TEXTE DE LA PAGE →

------------------------------------------------------------

MES VACANCES DE 1907 ET DE 1908 EN EUROPE

Au Collège canadien de ce temps-là, la coutume voulait qu’aussitôt les examens passés, soit vers la fin de juin, la volière s’ouvrît. Nous partions en vacances. Les étudiants profitaient des mois d’été intolérables à Rome pour visiter quelques autres pays d’Europe. Quelques-uns d’entre nous poussaient même une pointe vers la Palestine en septembre. Enviable fortune de camarades au porte-monnaie bien garni. Les gueux de mon espèce se résignaient à de plus modestes projets.

------------------------------------------------------------

TÂCHES DEMANDÉES →
1/ Relevez tous les noms géographiques (ville, région ou continent) qui figurent dans le texte de la page.
2/ Résumez en deux ou trois phrases le paragraphe du texte de la page qui commence par « Au Collège canadien de ce temps-là ».
3/ Extrayez du texte de la page le passage qui commence à « MES VACANCES DE » et se termine à « plus modestes projets. ».
Les entrées placées ici n'ont aucun lien avec le texte de la page.

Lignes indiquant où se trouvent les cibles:
------------------------------------------------------------

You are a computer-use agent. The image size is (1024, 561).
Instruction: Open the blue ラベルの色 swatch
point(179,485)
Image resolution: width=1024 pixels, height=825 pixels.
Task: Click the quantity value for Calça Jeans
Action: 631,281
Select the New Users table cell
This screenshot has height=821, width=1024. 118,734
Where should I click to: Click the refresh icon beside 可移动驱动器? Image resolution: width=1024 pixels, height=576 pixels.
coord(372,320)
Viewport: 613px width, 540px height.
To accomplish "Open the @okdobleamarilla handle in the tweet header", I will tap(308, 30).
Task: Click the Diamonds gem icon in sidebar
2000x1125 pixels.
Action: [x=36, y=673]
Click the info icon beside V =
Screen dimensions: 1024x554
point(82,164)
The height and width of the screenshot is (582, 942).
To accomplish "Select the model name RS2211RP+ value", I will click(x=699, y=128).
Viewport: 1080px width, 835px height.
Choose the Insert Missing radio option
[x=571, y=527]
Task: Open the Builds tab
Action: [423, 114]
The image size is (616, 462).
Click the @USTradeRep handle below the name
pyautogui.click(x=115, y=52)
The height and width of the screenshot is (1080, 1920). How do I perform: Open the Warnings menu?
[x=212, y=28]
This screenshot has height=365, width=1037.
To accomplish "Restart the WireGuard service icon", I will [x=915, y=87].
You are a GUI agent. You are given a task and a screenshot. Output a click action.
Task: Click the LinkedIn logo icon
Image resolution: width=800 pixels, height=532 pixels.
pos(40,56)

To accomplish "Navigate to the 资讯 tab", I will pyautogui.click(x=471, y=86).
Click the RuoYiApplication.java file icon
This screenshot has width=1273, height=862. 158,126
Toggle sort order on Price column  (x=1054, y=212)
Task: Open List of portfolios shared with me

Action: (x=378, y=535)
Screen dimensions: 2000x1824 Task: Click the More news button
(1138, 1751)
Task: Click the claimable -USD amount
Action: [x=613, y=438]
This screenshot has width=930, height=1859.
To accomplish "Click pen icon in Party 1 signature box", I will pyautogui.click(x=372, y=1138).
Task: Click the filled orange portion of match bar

------------------------------------------------------------

LES RÉPONSES →
1/ Europe, Rome, Palestine

2/ Au Collège canadien, à cette époque, les vacances commençaient dès la fin des examens, vers la fin de juin. Les étudiants quittaient alors Rome, où l'été était insupportable, pour visiter d'autres pays d'Europe. Certains, mieux pourvus, allaient jusqu'en Palestine en septembre, tandis que les plus démunis se contentaient de projets plus modestes.

3/
MES VACANCES DE 1907 ET DE 1908 EN EUROPE

Au Collège canadien de ce temps-là, la coutume voulait qu’aussitôt les examens passés, soit vers la fin de juin, la volière s’ouvrît. Nous partions en vacances. Les étudiants profitaient des mois d’été intolérables à Rome pour visiter quelques autres pays d’Europe. Quelques-uns d’entre nous poussaient même une pointe vers la Palestine en septembre. Enviable fortune de camarades au porte-monnaie bien garni. Les gueux de mon espèce se résignaient à de plus modestes projets.